Task item
Only the lines from the top of the data through the line with "Click drag handle of 2 users row" should be repeated, each exactly as written.

═════ Source records ═════

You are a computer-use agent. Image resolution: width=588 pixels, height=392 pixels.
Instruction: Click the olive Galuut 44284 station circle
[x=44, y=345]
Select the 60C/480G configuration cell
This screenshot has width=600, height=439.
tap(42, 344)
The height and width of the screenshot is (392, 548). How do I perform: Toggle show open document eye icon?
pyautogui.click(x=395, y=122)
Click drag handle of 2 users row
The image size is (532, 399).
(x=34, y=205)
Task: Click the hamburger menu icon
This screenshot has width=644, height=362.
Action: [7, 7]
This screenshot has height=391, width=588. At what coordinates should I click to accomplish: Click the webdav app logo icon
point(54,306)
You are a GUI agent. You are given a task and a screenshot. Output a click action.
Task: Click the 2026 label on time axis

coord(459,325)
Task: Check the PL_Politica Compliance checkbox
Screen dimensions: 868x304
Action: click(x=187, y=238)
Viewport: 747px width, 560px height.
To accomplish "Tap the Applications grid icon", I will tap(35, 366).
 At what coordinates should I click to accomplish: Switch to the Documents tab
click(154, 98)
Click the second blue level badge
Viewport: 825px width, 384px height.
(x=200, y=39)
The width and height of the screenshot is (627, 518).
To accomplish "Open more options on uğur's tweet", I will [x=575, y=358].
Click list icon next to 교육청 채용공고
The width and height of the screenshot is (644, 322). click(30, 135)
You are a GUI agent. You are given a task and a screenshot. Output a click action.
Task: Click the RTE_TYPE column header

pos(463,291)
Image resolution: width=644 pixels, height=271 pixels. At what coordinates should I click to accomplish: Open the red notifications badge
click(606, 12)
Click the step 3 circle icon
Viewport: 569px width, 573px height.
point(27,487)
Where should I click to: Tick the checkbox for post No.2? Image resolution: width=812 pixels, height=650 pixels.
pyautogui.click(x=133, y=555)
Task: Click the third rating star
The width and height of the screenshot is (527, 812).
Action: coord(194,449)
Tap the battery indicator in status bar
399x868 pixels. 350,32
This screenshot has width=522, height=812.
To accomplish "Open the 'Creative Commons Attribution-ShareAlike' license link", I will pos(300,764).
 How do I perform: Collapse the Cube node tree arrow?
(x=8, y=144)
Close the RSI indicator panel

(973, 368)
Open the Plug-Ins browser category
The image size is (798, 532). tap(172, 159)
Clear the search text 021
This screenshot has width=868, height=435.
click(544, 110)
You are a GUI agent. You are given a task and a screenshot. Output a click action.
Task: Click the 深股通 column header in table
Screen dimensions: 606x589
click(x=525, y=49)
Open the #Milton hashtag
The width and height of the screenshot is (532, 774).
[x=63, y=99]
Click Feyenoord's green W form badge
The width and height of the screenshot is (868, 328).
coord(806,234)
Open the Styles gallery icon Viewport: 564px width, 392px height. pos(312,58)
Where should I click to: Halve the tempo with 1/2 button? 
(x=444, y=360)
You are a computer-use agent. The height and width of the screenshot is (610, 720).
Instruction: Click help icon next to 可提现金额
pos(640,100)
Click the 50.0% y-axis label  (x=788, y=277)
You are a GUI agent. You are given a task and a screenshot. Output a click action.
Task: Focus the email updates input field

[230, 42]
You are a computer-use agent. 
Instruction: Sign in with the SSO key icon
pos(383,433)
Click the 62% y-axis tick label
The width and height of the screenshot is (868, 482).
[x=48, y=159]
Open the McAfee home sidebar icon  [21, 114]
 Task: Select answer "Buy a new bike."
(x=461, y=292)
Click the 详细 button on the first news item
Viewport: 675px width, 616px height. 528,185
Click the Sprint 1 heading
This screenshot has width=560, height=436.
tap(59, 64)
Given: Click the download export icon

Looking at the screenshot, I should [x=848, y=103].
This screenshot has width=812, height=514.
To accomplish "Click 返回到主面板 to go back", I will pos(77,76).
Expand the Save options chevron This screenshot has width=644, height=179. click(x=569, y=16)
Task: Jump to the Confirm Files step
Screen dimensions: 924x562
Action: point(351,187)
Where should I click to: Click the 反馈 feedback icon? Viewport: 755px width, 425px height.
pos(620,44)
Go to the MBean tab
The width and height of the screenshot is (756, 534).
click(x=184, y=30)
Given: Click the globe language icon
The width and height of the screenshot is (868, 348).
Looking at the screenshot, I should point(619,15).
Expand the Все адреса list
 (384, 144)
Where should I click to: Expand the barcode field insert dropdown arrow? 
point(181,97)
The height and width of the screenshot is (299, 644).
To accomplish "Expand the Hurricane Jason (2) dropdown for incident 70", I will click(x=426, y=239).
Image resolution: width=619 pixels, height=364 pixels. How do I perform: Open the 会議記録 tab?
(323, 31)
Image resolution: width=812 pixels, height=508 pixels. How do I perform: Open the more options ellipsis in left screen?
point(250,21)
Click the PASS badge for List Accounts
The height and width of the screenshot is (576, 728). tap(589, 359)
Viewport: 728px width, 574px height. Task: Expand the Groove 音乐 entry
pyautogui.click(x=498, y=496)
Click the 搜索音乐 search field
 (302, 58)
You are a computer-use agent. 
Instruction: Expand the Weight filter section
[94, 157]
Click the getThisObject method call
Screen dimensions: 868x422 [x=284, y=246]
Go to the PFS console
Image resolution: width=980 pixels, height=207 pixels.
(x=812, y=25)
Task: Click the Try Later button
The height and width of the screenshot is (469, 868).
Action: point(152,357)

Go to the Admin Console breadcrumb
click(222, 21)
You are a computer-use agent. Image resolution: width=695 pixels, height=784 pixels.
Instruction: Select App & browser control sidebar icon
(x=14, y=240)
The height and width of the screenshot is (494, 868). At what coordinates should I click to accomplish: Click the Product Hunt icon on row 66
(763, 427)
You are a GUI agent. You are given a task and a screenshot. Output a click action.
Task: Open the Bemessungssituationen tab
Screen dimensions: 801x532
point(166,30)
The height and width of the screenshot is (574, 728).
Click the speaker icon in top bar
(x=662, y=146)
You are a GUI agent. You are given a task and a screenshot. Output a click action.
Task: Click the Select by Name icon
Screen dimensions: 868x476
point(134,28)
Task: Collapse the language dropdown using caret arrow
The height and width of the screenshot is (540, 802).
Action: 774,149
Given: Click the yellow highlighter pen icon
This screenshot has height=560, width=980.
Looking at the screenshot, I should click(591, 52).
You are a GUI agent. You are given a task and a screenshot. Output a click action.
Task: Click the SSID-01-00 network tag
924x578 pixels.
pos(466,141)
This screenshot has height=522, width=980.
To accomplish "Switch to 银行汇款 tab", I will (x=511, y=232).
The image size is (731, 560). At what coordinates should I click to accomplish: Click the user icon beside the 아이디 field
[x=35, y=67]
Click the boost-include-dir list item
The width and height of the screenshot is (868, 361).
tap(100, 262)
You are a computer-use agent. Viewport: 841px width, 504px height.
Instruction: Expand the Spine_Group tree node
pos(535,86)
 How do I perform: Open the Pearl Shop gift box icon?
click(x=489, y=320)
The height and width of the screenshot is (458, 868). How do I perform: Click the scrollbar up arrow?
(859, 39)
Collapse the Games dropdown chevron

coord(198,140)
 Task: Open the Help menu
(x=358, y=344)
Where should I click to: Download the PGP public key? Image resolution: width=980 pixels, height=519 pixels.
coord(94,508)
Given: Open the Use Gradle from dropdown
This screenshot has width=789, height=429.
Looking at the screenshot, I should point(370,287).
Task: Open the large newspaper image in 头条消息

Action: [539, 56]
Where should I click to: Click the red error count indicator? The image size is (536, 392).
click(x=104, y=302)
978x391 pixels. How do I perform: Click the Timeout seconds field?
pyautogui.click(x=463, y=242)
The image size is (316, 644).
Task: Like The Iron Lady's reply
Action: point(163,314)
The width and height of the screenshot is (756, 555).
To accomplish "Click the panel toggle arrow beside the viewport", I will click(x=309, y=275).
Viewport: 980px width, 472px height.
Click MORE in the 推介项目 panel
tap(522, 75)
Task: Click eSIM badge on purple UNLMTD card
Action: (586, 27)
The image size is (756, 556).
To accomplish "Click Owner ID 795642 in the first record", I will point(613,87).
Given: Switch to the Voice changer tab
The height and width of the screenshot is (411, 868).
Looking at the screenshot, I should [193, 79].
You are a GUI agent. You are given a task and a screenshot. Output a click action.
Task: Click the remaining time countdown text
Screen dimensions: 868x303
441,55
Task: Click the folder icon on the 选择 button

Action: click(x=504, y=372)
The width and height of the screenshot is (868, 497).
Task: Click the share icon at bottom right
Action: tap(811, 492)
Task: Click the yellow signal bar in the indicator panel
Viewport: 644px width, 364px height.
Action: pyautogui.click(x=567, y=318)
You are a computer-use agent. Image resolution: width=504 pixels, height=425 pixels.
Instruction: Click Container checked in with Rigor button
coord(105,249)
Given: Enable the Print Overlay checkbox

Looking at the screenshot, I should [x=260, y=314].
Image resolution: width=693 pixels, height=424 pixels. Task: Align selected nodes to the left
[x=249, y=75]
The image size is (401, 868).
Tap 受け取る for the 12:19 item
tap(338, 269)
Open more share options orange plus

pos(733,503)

═════

Completed task
You are a computer-use agent. Image resolution: width=588 pixels, height=392 pixels.
Instruction: Click the olive Galuut 44284 station circle
[x=44, y=345]
Select the 60C/480G configuration cell
This screenshot has width=600, height=439.
tap(42, 344)
The height and width of the screenshot is (392, 548). How do I perform: Toggle show open document eye icon?
pyautogui.click(x=395, y=122)
Click drag handle of 2 users row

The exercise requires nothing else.